Objective: To determine if a National Quality Forum (NQF)-endorsed measure for pediatric lower respiratory illness (LRI) 30-day readmission rates can meaningfully identify high- and low-performing hospitals.

Design: Observational, retrospective cohort analysis. We applied the pediatric LRI measure and several variations to evaluate their ability to detect performance differences.

Setting: Administrative claims from all hospital admissions in California (2012-2014).

Patients: Children (age <18 years) with LRI (primary diagnosis: bronchiolitis, influenza, or pneumonia; or LRI as a secondary diagnosis with a primary diagnosis of respiratory failure, sepsis, bacteremia, or asthma).

Measurements: Thirty-day hospital readmission rates and costs.
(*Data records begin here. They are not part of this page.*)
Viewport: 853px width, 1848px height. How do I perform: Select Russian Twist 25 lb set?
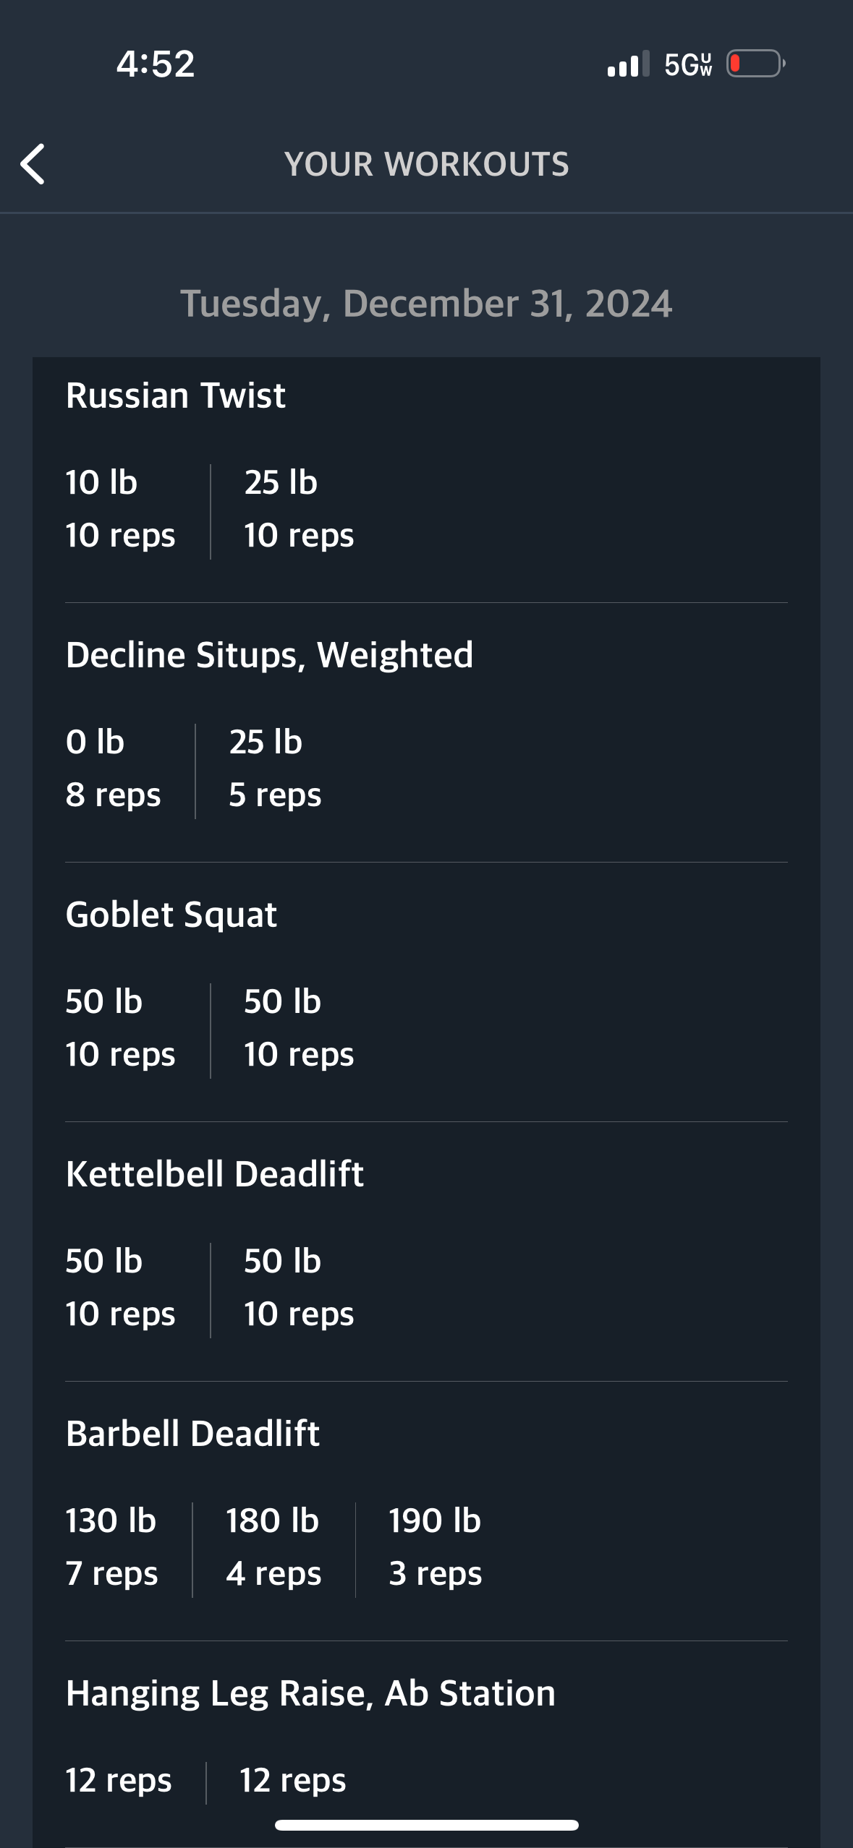[x=299, y=509]
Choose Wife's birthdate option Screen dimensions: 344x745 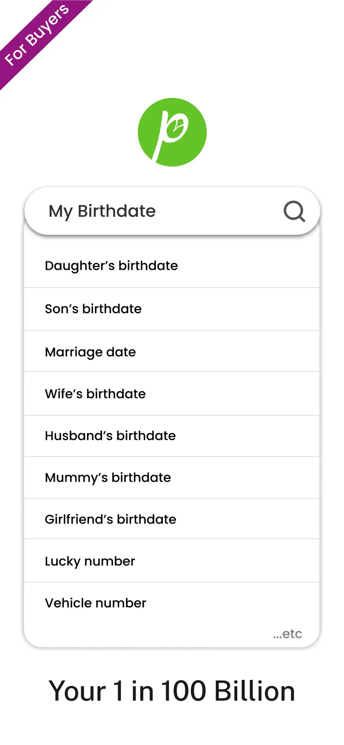click(x=172, y=394)
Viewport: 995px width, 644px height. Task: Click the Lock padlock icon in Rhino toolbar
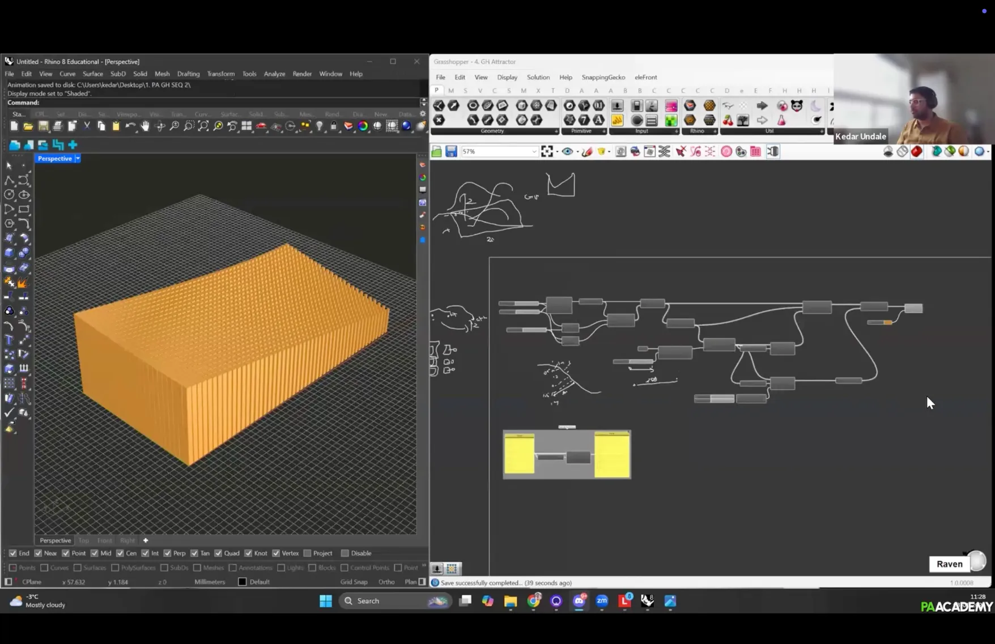pos(334,126)
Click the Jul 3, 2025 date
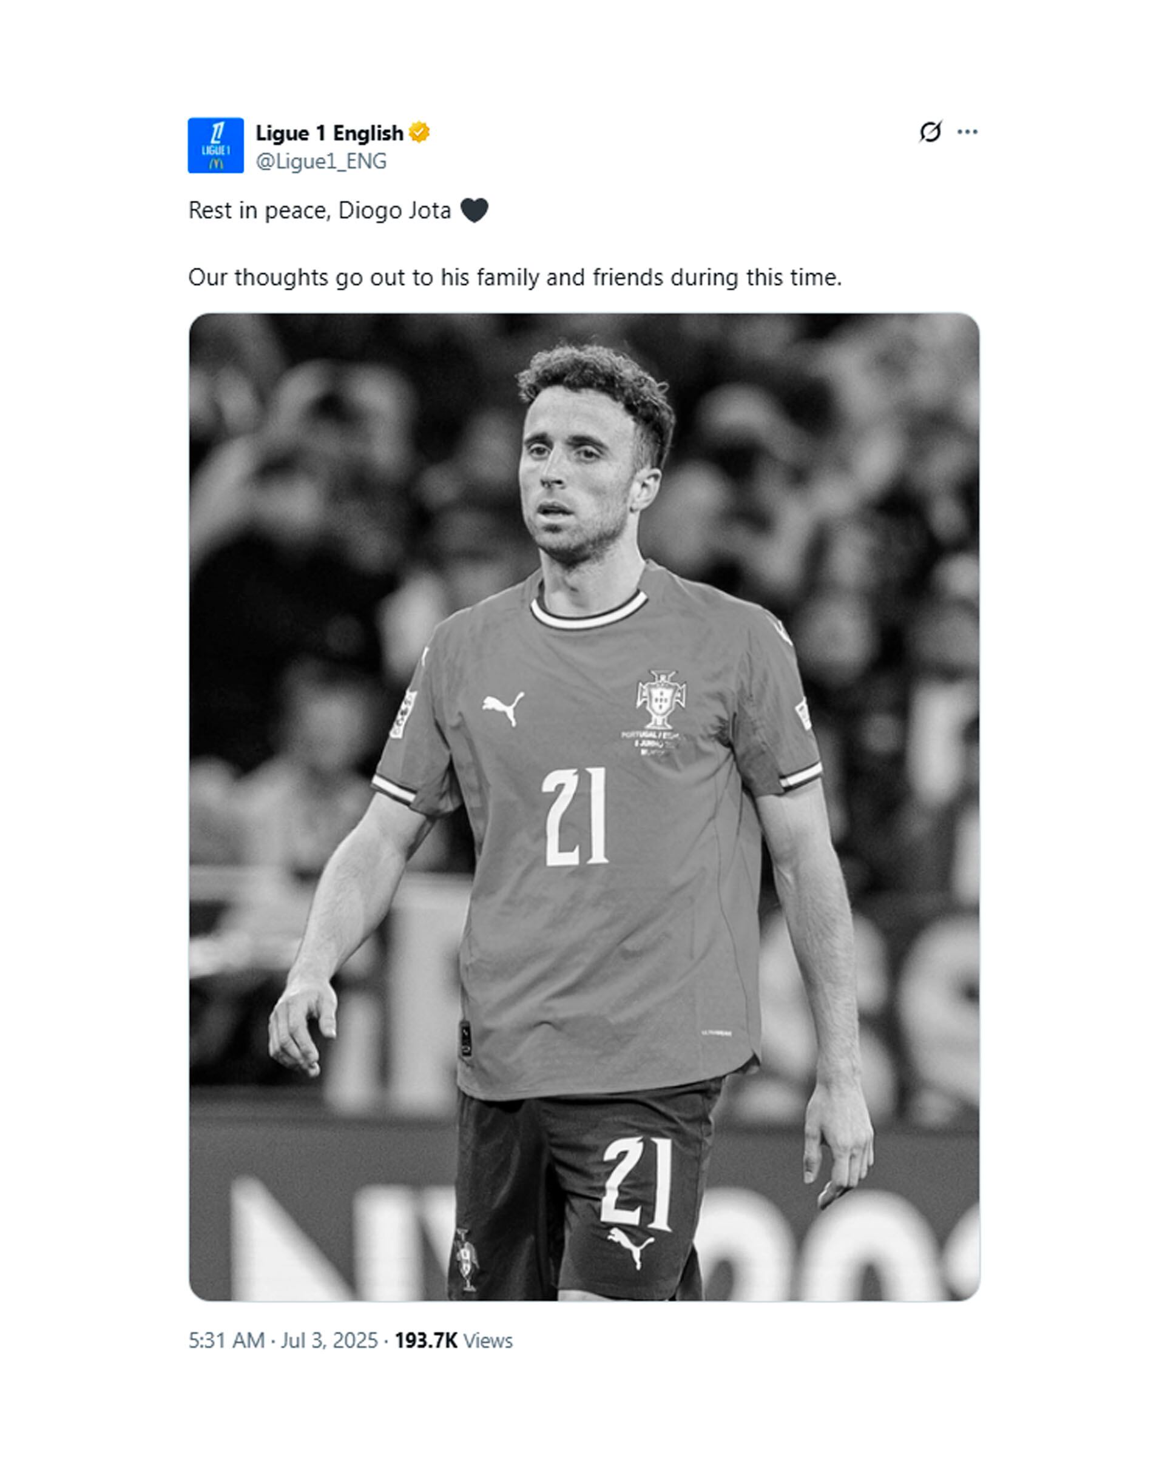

Hierarchical regression models adjusted for age, gender, and chronic conditions were used.

Results: Across all California hospitals admitting children (n = 239) using respiratory readmission rates, no outlier hospitals were identified with (1) the NQF-endorsed metric, (2) inclusion of primary asthma or secondary asthma exacerbation diagnoses, or (3) inclusion of 30-day emergency revisits. By including admissions for asthma, adding emergency revisits, and merging 3 years of data, we identified 9 outlier hospitals (2 high-performers, 7 low-performers). There was no association of hospital readmission rates with costs.

Conclusions: Using a nationally-endorsed quality measure of inpatient pediatric care, we were unable to identify meaningful variation in hospital performance without broadening the metric definition and merging multiple years of data. Utilizers of pediatric-quality measures should consider modifying metrics to better evaluate the quality of pediatric care at low-volume hospitals.

Funding: Supported by the Agency for Healthcare Research and Quality (K08 HS24592 to SVK and U18HS25297 to MDC and NSB) and the National Institute of Child Health and Human Development (K23HD065836 to NSB). The funding agency played no role in the study design; the collection, analysis, and interpretation of data; the writing of the report; or the decision to submit the manuscript for publication.